### JOB
State how many lines in the data contain the word "agent", giving only the number.

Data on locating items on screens
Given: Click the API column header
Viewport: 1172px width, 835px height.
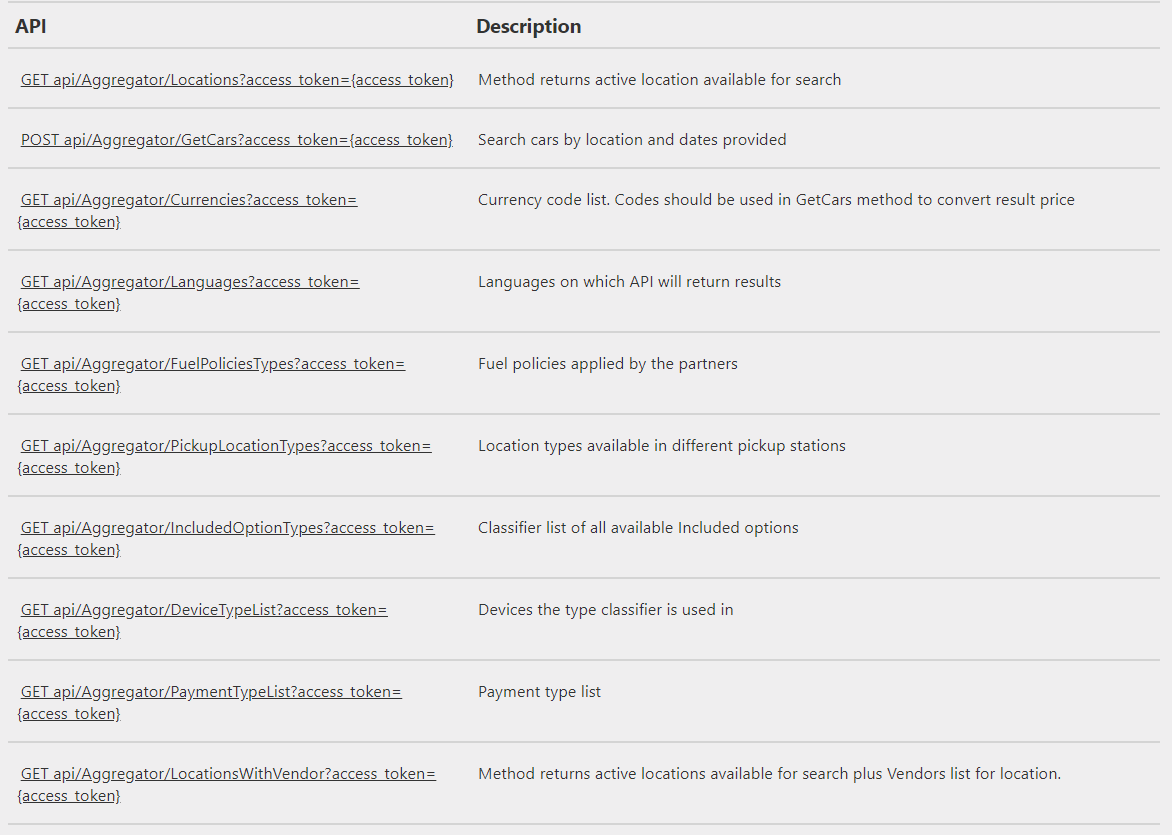Looking at the screenshot, I should click(31, 27).
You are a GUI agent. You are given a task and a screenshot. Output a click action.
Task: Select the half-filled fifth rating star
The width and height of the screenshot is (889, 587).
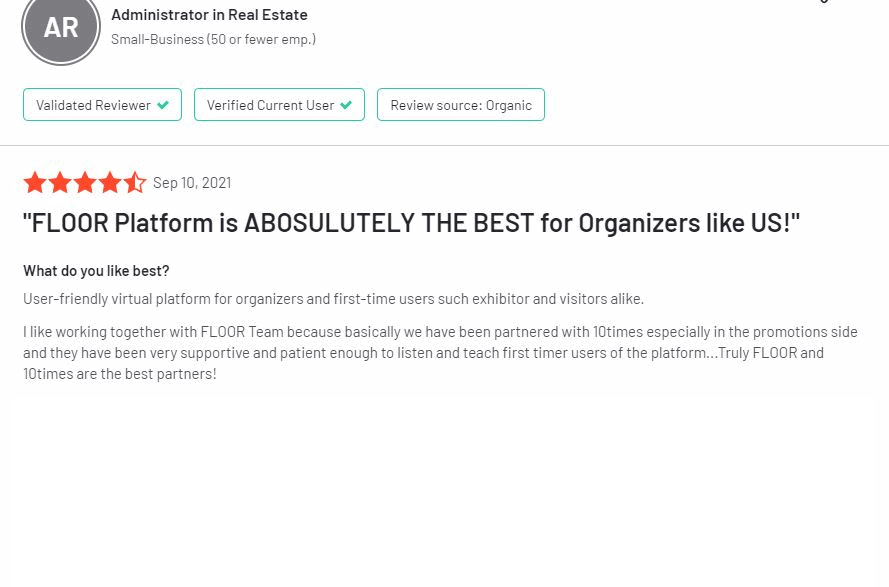click(x=134, y=183)
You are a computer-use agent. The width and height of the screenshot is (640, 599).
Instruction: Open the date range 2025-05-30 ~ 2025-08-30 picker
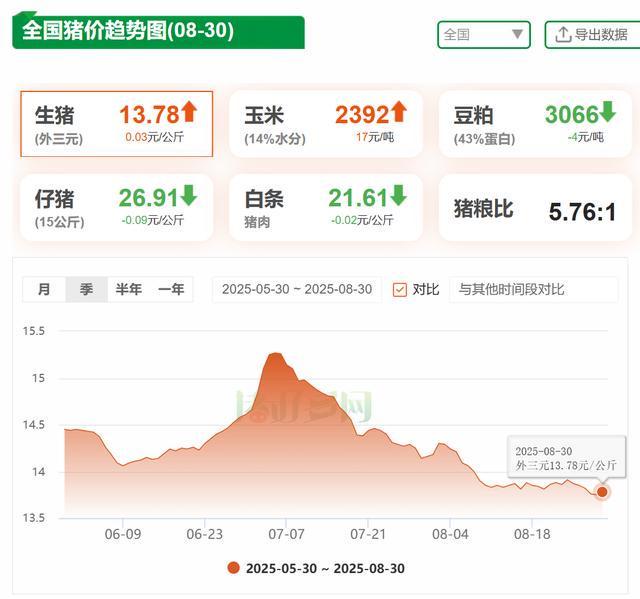pyautogui.click(x=296, y=290)
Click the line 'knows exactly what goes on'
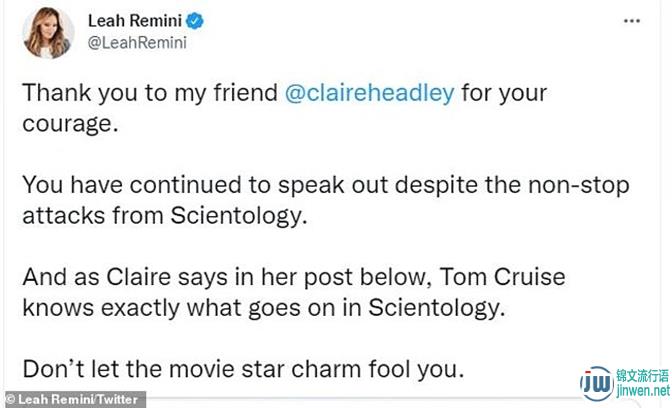This screenshot has height=408, width=672. click(x=264, y=308)
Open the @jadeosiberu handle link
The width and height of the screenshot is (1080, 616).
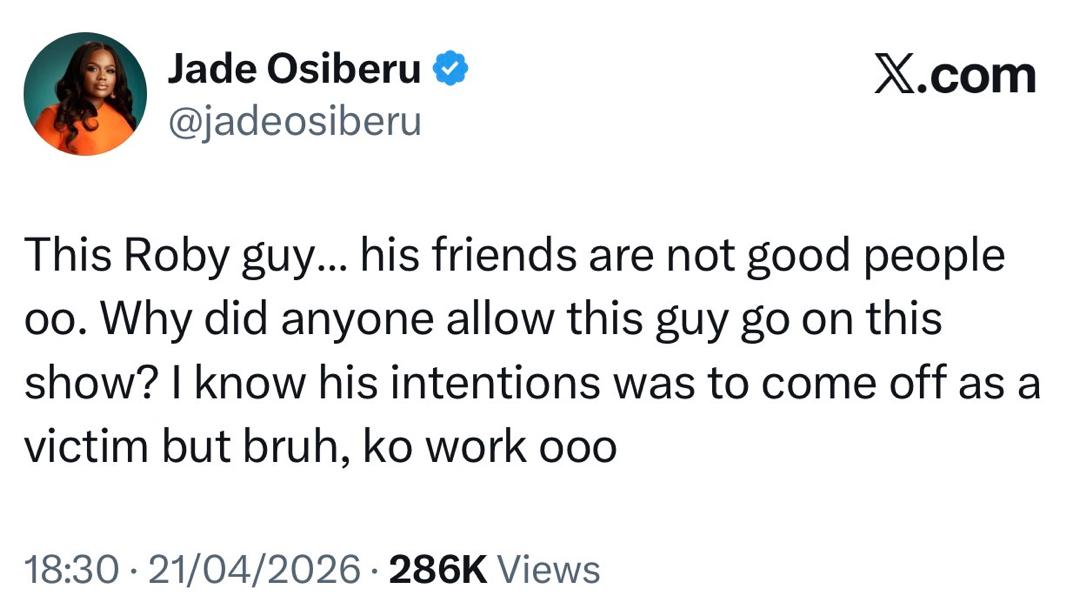(294, 122)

### FULL OUTPUT
2